I ask the man at the train ticket desk in Milan for a ticket on the tilting train to Zurich. The tilting train is fast and sleek. I’ve had to go to three different lines to get this train ticket because I want to buy it a day or two ahead of time so it won’t sell out.

When I finally get through the third line and purchase the ticket I am a happy girl. Until I realize that instead of the sleek, tilting train, I have gotten the “Slow boat to China train”. The sheer number of lines I would need to transit in order to rectify this is more than I can bear, and at this moment I am clutching a ticket for 4 to Zurich so we can go home. I shrug my shoulders and think – It’s an adventure!

The Milan train station has numerous levels and the only difference between it and Dante’s hell is the temperature. It’s like a gigantic open barn, only colder and wetter. It’s also undergoing a renovation. An idea whose time came right after it was built. There are pigeons galore who must be kicking themselves if they flew in to get out of the cold and wet. I’m not sure even they can find their way out.

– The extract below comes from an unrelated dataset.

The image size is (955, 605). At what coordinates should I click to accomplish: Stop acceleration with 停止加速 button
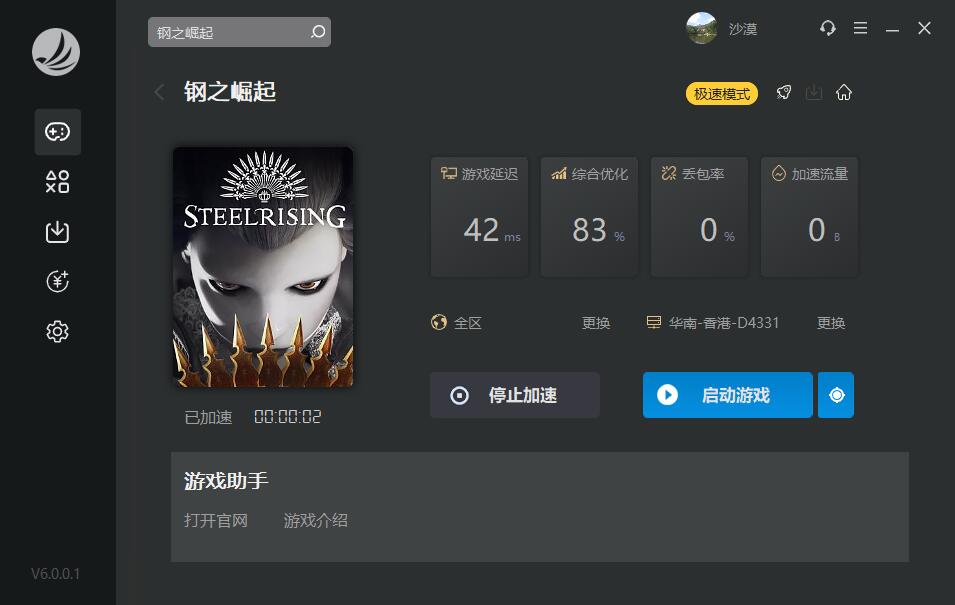(x=515, y=395)
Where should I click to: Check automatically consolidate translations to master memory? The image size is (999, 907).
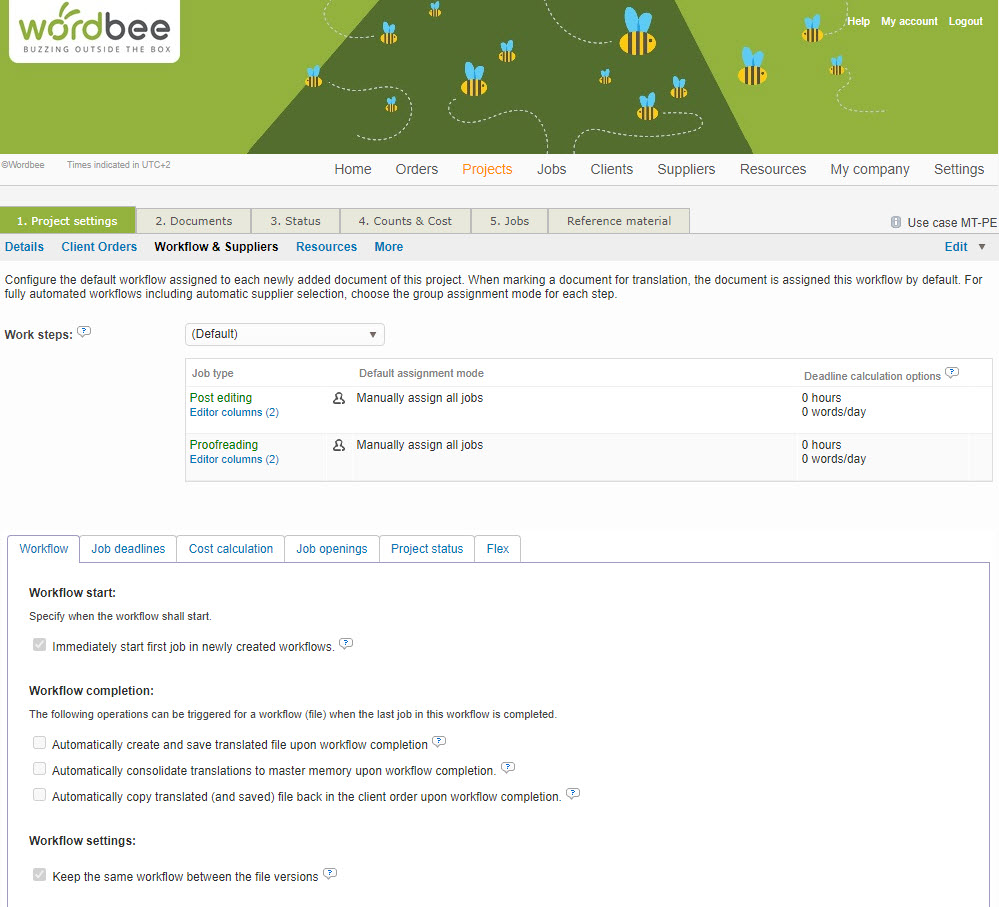point(40,769)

While we wait for the train to Zurich, an older couple pulls their luggage up next to us. They are Americans, headed for Venice. The girls and I are watching the departure board for the gate to our train. Italian departure and arrival boards are retro, old school, cool. They make a little flipping noise as the numbers and letters whir around. The girls are fascinated, as am I. The one in Milan comes with a added bonus. Something is wrong with the wiring or software so that the first 3 entries on the left are always misspelled. Bergamo becomes Berfalo. Turino becomes Trhnno. You get the idea…. This takes place in between teasing Sweetie man about his habit of calling Venezia (ve-neht-zia) – Vi-nizt-a.

The woman of the older couple walks away in her bright blue rain jacket, her red hat and red rain boots. I watch her husband get progressively agitated as the time for their train gets closer and she doesn’t reappear. He asks me to watch for her as he starts making a sweep through the station. He comes back, still alone. I hand him my cell phone and ask if he wants to call her, but it’s an international phone and I can’t make it work. We actually have to leave without knowing if they find each other. They make a lasting impression these two. As you can see I am still thinking about them.

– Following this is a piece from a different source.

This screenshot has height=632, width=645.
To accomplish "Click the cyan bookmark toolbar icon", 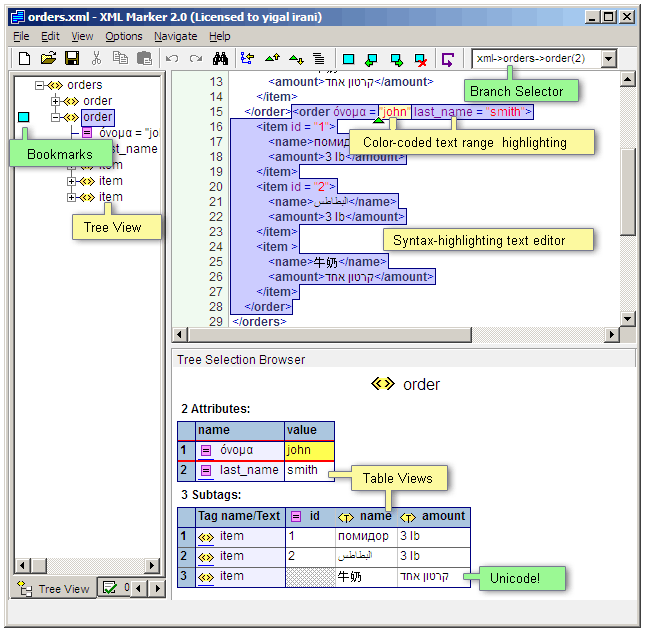I will coord(349,59).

At this point I have led our merry band of travelers across a good sized swath of Italy and I am tired. Not cranky tired, deer in the headlights tired. I think my Sweetie senses this and he immediately jumps in to help. He’s ridden a fine line for sure because he’s usually the take charge guy (no really!) in his world. Because it’s my birthday and because it’s my “trip I’ve been planning for years” he’s been very accommodating. I’ll explain this heroism here shortly.

We ride the train up to Zurich through the Alps. The last time I tried that was on a filthy train that had no heat. You want heat when traveling through the Alps. Trust me on that one. Even though this is not the tilting train, it’s still lovely. We roll through towns that would make Helga the Punisher homesick if she were real. I try, very hard, to take a picture of the lakes we pass through the window of the train. The results are uniformly bad.

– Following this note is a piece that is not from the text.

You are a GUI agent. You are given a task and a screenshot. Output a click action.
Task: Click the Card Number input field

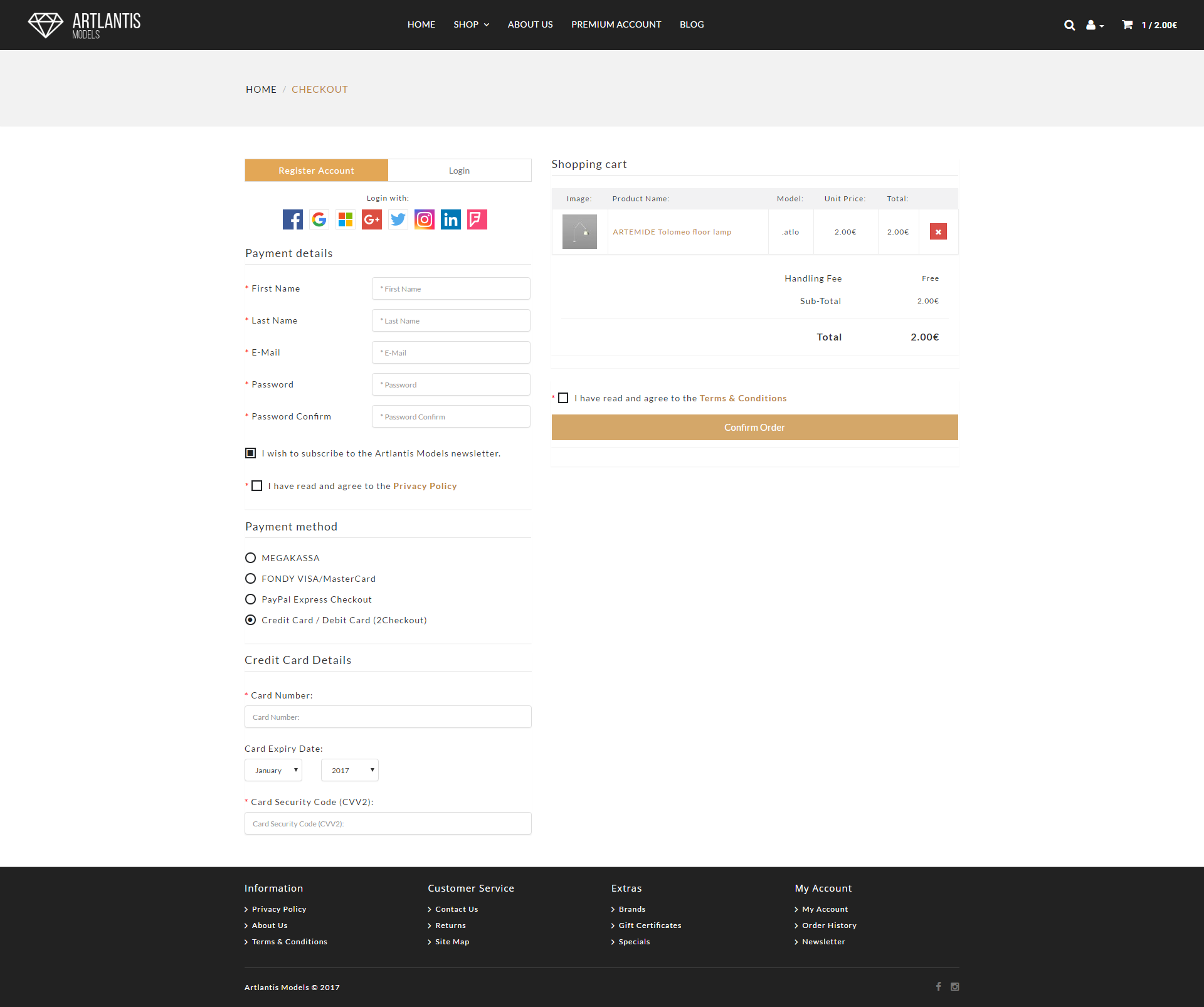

We arrive in Zurich which again is unknown territory for me. I don’t speak German and unlike most of the places we visit, there are precious few English placards to explain what is what. I’ve counted on the famous Swiss engineering to make everything easy. I’m expecting a big sign with flashing lights and arrows pointing to the Irwin-Frack-Wexler destination HERE.

Add to this Oldest has to pee really, really bad. Mind you she had her chance but didn’t want to use the train bathroom. It costs money to use the bathroom here, Swiss Franc money. We only have Euros money.

This is where my Sweetie swoops in for the rescue. He says – I’ll go find out what we need to do and I’ll come back. Which he does, after a few anxious moments, tickets (and Swiss Francs) in hand and instructions on where we need to go. He has, at this moment, the shiniest armor of any knight I’ve ever seen. We get on another train out to the Flughof. How can anyone say they are going to the Flughof with a straight face is beyond me. Flughof is German for airport. It’s almost as funny as Einfahrt which means arriving or entering. Let me tell you we have plenty of fun with that one at each train station when the announcements are made in German. But I digress….

We arrive at the Flughof and take the hotel shuttle to the Park Inn Zurich. We discover the Park Inn is a McDonald’s Hotel. Surprisingly the rooms are excellent. Clean and warm, with beds that raise and lower like a hospital bed. The shower looks like a futuristic transporter. Quite frankly I’m wishing we could go in, get clean and show up back in Portland without the hassle of flying. Sadly it’s just not that kind of shower.

Switzerland is expensive, even more than Italy with the bad Euro exchange. We decide to eat at McDonald’s because the kid’s are really keen to, and the hassle and expense of getting out and about is a damper. When the grand total comes it’s roughly 50 dollars for some burgers, fries and one beer. Talk about sticker shock. Shrug your shoulders with me people, “It’s an adventure!”

Off to bed with us, tomorrow is a looong day.